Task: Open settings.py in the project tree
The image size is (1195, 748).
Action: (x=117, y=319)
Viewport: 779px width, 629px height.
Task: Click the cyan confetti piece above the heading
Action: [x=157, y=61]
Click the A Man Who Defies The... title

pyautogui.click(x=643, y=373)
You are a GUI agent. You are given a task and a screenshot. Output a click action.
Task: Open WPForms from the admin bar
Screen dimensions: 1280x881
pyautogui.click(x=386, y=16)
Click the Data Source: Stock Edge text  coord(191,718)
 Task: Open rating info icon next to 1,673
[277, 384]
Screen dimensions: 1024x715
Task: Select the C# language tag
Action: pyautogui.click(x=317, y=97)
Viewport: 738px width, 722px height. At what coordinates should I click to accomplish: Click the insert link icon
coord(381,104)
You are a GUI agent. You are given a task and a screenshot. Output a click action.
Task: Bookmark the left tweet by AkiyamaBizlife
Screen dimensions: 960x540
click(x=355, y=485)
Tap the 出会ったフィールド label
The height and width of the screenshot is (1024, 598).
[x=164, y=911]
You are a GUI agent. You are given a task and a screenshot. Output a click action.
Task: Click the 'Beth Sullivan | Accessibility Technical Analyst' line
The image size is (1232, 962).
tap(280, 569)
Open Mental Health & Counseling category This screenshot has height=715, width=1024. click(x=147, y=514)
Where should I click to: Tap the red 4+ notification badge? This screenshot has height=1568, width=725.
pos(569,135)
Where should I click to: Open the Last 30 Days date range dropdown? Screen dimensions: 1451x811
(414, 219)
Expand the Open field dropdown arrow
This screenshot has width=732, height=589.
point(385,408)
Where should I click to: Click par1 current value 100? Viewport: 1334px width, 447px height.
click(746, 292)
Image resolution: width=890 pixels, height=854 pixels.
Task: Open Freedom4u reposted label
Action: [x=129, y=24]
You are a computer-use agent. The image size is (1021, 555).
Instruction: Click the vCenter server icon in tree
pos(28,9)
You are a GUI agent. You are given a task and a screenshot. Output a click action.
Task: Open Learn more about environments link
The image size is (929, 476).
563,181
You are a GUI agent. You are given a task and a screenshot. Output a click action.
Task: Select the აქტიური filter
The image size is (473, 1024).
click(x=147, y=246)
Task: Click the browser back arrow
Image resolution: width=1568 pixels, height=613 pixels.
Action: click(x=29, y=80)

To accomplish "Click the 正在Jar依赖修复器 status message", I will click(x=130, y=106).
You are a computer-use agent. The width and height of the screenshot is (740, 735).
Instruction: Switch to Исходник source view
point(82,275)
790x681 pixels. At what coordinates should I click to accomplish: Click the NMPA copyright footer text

# # # # # # #

**ACTIVITY**:
Retrieve every line above holding the word "text".

**WRITTEN SOLUTION**:
Click the Data Source: Stock Edge text  coord(191,718)
790x681 pixels. At what coordinates should I click to accomplish: Click the NMPA copyright footer text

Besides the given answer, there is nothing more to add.